Welcomesburg: Gentrification Offsetting, – $2,500 prize
Jacqueline Cooksey & Benjamin Winter ‘ Parsons, Transdisciplinary Design
This service design project that aims to raise awareness about gentrification and foster more inclusive change in vulnerable urban communities. Inspired by carbon footprinting, and offsetting schemes, this project challenges individuals to consider the unintended consequences of their presence in their community and, in the spirit of friendly competition, encourages them to be more sensitive and supportive of their neighbors.

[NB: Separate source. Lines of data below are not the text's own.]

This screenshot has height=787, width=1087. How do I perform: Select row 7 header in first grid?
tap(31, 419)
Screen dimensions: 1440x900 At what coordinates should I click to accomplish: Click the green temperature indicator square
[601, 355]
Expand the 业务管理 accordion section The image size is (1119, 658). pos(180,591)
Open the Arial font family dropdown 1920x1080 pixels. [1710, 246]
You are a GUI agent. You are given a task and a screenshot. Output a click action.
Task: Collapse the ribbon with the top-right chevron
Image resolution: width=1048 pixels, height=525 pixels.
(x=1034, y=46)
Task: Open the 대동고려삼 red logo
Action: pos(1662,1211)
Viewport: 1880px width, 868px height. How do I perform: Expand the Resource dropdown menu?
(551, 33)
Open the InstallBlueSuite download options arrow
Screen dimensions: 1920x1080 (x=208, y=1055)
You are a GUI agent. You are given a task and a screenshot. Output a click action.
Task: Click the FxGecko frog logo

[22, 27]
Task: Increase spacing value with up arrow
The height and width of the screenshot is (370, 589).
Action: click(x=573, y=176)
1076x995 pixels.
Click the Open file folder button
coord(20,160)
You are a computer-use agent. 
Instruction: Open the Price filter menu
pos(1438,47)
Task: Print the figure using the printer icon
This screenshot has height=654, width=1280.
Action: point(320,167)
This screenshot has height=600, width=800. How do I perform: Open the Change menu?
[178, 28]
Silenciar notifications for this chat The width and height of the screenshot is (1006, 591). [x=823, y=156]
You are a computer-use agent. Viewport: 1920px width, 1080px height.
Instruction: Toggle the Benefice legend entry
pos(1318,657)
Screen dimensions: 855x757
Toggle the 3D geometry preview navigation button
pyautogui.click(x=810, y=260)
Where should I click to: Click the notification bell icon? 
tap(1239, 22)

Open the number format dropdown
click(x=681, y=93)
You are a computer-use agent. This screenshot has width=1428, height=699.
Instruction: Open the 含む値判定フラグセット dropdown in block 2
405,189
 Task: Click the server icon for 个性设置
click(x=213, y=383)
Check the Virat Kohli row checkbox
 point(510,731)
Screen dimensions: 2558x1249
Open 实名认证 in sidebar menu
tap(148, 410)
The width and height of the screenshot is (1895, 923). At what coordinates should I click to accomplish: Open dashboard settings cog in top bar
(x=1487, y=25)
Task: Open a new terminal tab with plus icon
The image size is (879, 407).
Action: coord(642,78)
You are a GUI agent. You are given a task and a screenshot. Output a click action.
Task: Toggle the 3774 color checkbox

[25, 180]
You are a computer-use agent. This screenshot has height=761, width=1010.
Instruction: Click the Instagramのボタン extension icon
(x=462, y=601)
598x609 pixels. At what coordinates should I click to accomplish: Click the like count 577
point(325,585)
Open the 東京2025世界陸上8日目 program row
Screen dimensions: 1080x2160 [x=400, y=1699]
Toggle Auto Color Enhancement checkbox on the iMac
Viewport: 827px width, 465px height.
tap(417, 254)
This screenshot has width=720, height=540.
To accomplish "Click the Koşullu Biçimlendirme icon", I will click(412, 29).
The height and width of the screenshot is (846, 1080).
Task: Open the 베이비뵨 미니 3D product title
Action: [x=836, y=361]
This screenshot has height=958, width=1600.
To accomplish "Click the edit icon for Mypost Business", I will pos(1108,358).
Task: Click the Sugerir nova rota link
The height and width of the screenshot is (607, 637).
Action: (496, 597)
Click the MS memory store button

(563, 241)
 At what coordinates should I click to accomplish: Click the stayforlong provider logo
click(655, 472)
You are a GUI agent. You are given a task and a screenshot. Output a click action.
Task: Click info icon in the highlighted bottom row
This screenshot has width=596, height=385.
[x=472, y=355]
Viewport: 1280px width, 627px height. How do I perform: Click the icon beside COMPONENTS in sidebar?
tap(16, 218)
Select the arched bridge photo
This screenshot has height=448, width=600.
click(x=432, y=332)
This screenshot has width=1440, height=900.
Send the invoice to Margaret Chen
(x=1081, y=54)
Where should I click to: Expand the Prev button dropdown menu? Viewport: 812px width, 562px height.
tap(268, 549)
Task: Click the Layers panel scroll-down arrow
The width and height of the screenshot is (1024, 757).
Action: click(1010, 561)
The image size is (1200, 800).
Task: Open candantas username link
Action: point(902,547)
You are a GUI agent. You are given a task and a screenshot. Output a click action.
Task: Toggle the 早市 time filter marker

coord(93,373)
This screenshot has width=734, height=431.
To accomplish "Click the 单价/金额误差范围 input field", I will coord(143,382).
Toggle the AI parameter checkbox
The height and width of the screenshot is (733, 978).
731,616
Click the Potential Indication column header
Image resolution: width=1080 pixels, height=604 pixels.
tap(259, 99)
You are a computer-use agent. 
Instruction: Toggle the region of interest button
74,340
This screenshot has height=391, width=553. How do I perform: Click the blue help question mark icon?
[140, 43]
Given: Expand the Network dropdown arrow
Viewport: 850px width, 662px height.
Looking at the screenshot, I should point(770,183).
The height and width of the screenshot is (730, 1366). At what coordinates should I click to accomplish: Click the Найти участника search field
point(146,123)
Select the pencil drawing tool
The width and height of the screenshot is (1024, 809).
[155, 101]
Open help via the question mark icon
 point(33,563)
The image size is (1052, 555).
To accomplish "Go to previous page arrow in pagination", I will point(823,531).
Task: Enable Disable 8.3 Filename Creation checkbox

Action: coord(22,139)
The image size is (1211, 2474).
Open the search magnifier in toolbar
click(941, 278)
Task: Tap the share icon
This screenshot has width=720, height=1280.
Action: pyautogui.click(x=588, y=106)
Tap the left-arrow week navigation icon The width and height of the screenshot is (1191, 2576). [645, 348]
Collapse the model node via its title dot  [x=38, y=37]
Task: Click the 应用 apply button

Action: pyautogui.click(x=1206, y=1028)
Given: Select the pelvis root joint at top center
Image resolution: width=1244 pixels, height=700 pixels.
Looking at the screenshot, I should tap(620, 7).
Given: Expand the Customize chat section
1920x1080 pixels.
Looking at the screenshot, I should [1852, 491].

Project Gamarra: Re-Locating Design, – $500 Community Vote Prize
Lucie Cuba Oroza – Parsons, Fashion Design and Society
Re-Locating Design is an activist-design project that aims to raise awareness among designers, students, firms, neighbors, local authorities and consumers on the importance of conceiving of the Gamarra Commercial Emporium in Lima (Peru), not only as an industrial cluster, but as an urban ecology, a site of creativity and a space of confluence of diverse peoples and cultural identities, in an attempt to promote self-reflection, social development and the strengthening of social cohesion and sustainable practices in this urban context.